Re: Various unprotected accesses to buf and vnode

From: Konstantin Belousov <kostikbel_at_gmail.com>
Date: Tue, 31 Aug 2021 14:44:42 UTC
On Tue, Aug 31, 2021 at 10:59:26AM +0200, Alexander Lochmann wrote:
> On 29.08.21 00:29, Konstantin Belousov wrote:
> > Ok, I see some call sequences (?), but again all of them are ffs_write()
> > (one is ext2_write) calling into cluster_write().  There the buffer lock
> > is owned.
> > 
> > Show me the specific call sequence where it is not.
> Who owns the buffer lock at that point? Has its ownership been
> transferred to the kernel?
> Do you know where the buffer lock is acquired?
> 
> According to our data, the buffer lock of the current accessed buffer is
> not owned. Otherwise, there would an entry like this
> 'EMBSAME(buf.b_lock[w])'.
> So in all of those call sequences the buffer lock is not acquired.
> However, I'd not rule out that our tooling could be broken as well.
Buffer is locked inside UFS_BALLOC(), which returns it to the ffs_write()
use.

> 
> > Ah, yes, the calls from lookup and open would be with the shared lock.
> > Still, we lock the vnode interlock to avoid double-allocating the v_object
> > object, so it is fine.  Some mode of the vnode lock is required nonetheless,
> > because otherwise we might miss reclaim which guarantees that v_object 
> > is freed.
> > 
> I see. Does this rule apply to all fields for which the vnode lock is
> the designated lock?
Which rule?

We just need to provide some mutual exclusion rules, while satisfying the
requirements of the lock hierarchy ordering to avoid deadlock.  If we
can guarantee that specific field is always modified while owning the
vnode lock exclusively, fine.  If we only own the vnode lock shared,
typically vnode interlock provides the exclusivity for access.
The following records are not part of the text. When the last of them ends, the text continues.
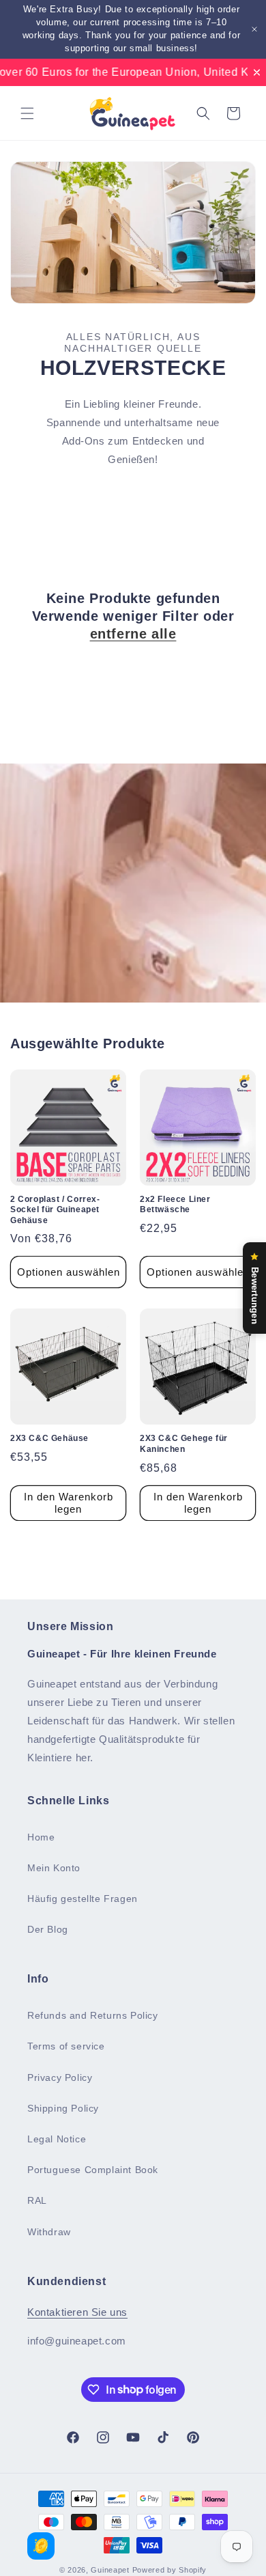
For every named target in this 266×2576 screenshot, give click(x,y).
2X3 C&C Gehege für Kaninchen (184, 1443)
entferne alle (133, 633)
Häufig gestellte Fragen (82, 1898)
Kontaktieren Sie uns (77, 2312)
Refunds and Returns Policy (92, 2015)
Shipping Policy (63, 2108)
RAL (37, 2200)
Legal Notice (56, 2138)
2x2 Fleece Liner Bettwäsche (175, 1204)
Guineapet (110, 2570)
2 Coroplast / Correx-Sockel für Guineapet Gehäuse (55, 1209)
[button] (27, 113)
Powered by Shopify (169, 2570)
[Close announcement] (254, 29)
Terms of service (66, 2046)
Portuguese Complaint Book (92, 2169)
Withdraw (49, 2231)
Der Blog (47, 1929)
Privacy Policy (59, 2077)
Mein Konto (53, 1867)
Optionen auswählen (68, 1272)
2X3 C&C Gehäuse (49, 1438)
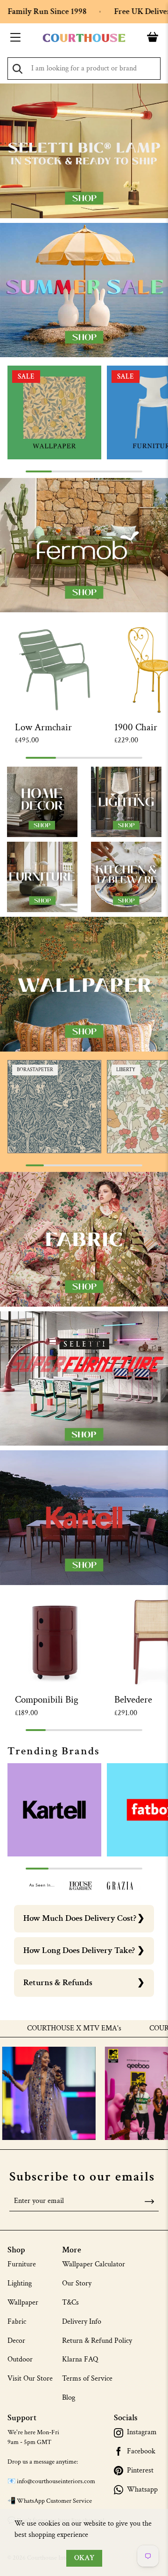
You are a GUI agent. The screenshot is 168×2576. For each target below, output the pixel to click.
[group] (54, 412)
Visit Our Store (30, 2378)
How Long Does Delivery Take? (79, 1950)
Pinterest (140, 2470)
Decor (16, 2341)
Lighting (19, 2283)
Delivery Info (81, 2322)
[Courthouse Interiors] (84, 38)
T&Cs (70, 2302)
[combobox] (84, 68)
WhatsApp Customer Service (54, 2501)
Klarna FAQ (80, 2359)
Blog (68, 2398)
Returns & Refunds (57, 1982)
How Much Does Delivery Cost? (79, 1918)
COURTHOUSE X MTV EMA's (58, 2028)
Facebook (141, 2451)
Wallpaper (22, 2302)
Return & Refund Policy (97, 2341)
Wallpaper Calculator (93, 2264)
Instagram (142, 2432)
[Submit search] (17, 68)
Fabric (16, 2322)
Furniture (21, 2264)
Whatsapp (142, 2489)
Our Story (76, 2283)
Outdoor (20, 2359)
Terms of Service (87, 2378)
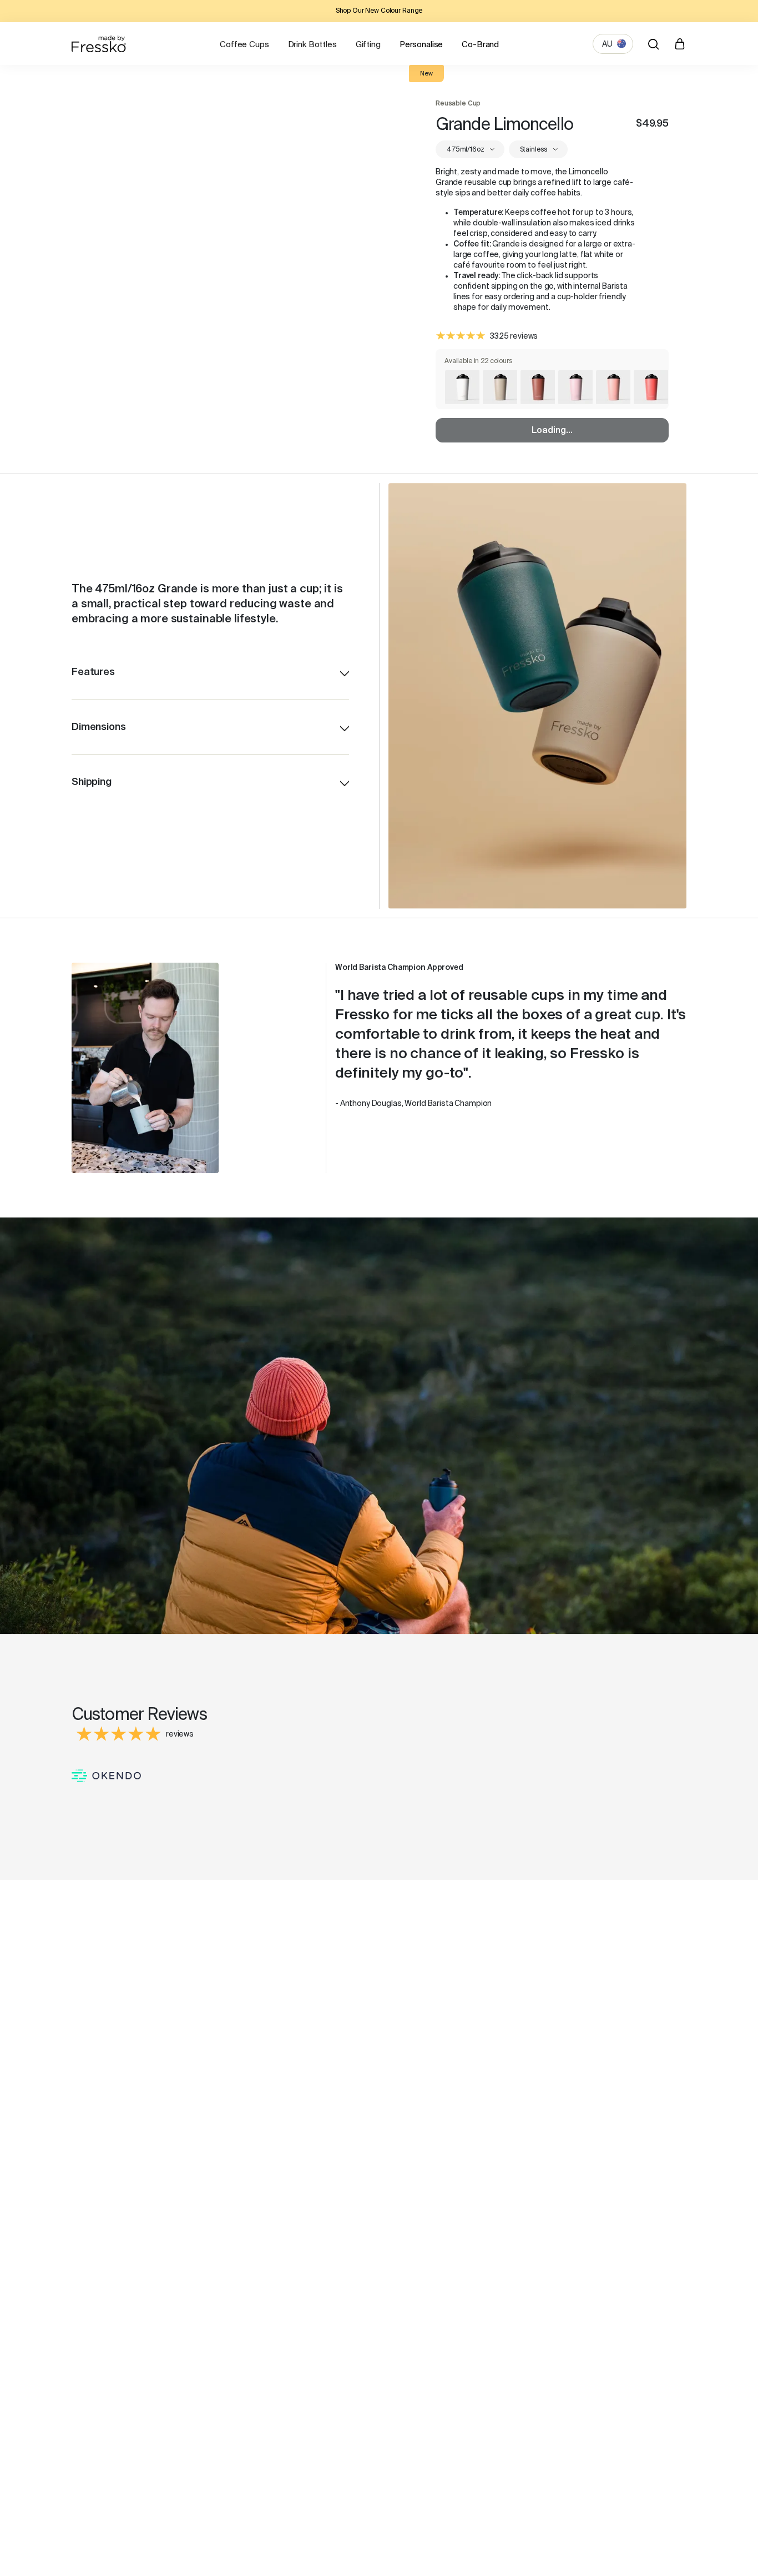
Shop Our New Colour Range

Read e.g. sys/ufs/ufs/inode.h gerald comment above struct inode definition.
It provides more detailed exposure.

> From a different angle:
> The documentation says about bo_object: ''v' is the vnode lock which
> embeds the bufobj.'.
> Does 'the vnode lock' mean a specific lock, or a group of locks?

Vnode lock is a lock obtained with vn_lock().  It is up to filesystem
to implement VOP_LOCK() which locks the vnode.

Default VOP_LOCK() locks vp->v_vnlock, which again by default points
to &vp->v_lock.

There are several special cases.  For instance, for FFS and snapshot vnodes,
v_vnlock points to the snapdata->sn_lock (snapdata is unique per FFS mount).
For nullfs non-reclaimed vnodes, v_vnlock points to the lower vnode lock.